This morning’s session of the Santander Biomedical Lectures program, organized by the Marqués de Valdecilla Research Institute (IDIVAL), featured a presentation by researcher Adolfo García-Sastre, who delivered a lecture titled “A vaccine platform based on avian paramyxovirus / Una plataforma vacunal basada en paramixovirus de aves.” During his talk, the expert outlined the development of an innovative vaccine platform based on an avian virus, emphasizing its potential to respond to future pandemics.
García-Sastre, a professor in the Departments of Microbiology, Medicine, and Pathology at the Icahn School of Medicine at Mount Sinai, as well as director of the Institute for Global Health and Emerging Pathogens, has an extensive background in the study of RNA viruses, innate immunity, and vaccine development. He studied Biology at the University of Salamanca, where he earned his PhD in Biochemistry and Molecular Biology, and began his research career in the United States in 1991. Over more than three decades, he has published over 800 scientific papers and developed more than 40 patents.
In his lecture, he explained how the COVID-19 pandemic accelerated the validation of new vaccine platforms: “During that time, various platforms that had not previously been used for vaccination were validated, and we now have many more possibilities should another pandemic occur.”
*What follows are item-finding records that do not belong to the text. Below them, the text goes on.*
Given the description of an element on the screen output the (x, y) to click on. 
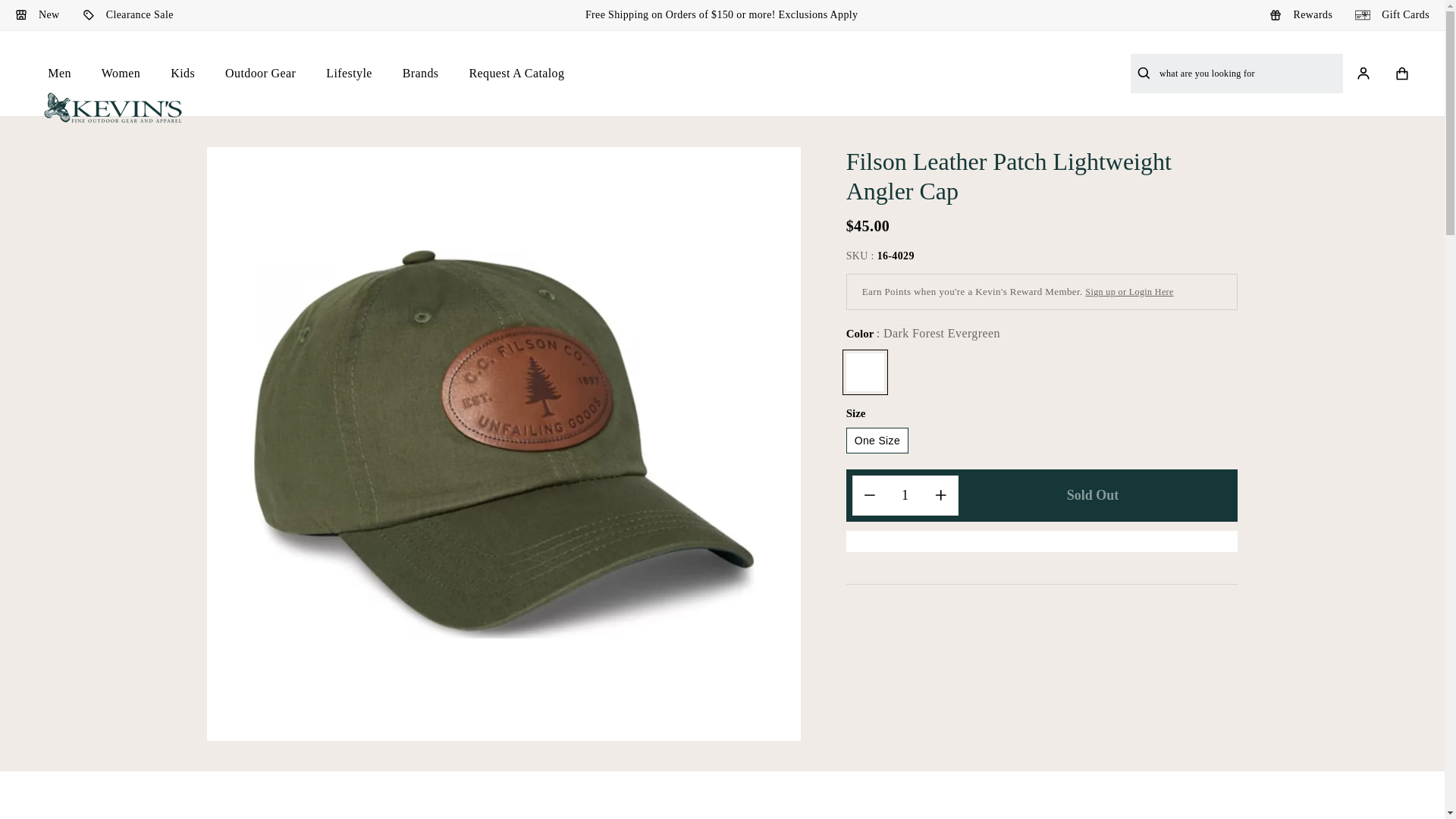
Rewards (1300, 15)
New (36, 15)
Clearance Sale (127, 15)
1 (904, 495)
Gift Cards (1392, 15)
Simple and cost-effective production
His research centers on the Newcastle disease virus, an avian paramyxovirus that primarily affects birds but does not cause disease in humans. This virus has key characteristics for use as a vaccine vector: it is safe, does not integrate into human DNA, and there is no pre-existing immunity in the population. Additionally, it is simple and inexpensive to produce, as it can be grown in chicken eggs, similar to some influenza vaccines.
The researcher highlighted that this virus can be genetically modified to express proteins from other pathogens. In this way, it becomes a flexible platform capable of generating immunity against different diseases. As he explained, “It is easy to manipulate, to make recombinant viruses that express an additional protein,” which facilitates its adaptation to new emerging viruses.
The first results were obtained in birds, where dual vaccines were developed capable of protecting both against Newcastle disease virus and avian influenza. In experimental trials, vaccinated animals showed complete protection against infections, with no detectable virus after exposure.
Beyond its application in birds, García-Sastre emphasized the potential of this platform in humans. Among its advantages are its strong immunogenic capacity and the possibility of intranasal administration, which could improve protection against respiratory viruses by acting directly on mucosal surfaces.
The researcher explained that this strong immune response is due to the virus inducing a robust activation of the innate immune system in mammals without causing disease. This allows for an effective response with low levels of viral replication, increasing the safety of the approach.
The platform has also been evaluated against other viruses such as respiratory syncytial virus and SARS-CoV-2. In the latter case, vaccine prototypes were developed that combine features of RNA vaccines and recombinant protein vaccines, as they allow both intracellular expression of the antigen and its incorporation into the viral surface.
The session concluded by highlighting the importance of having versatile and scalable technologies to address future health crises. According to García-Sastre, the platform based on avian paramyxoviruses represents a promising alternative within the available arsenal of vaccine tools.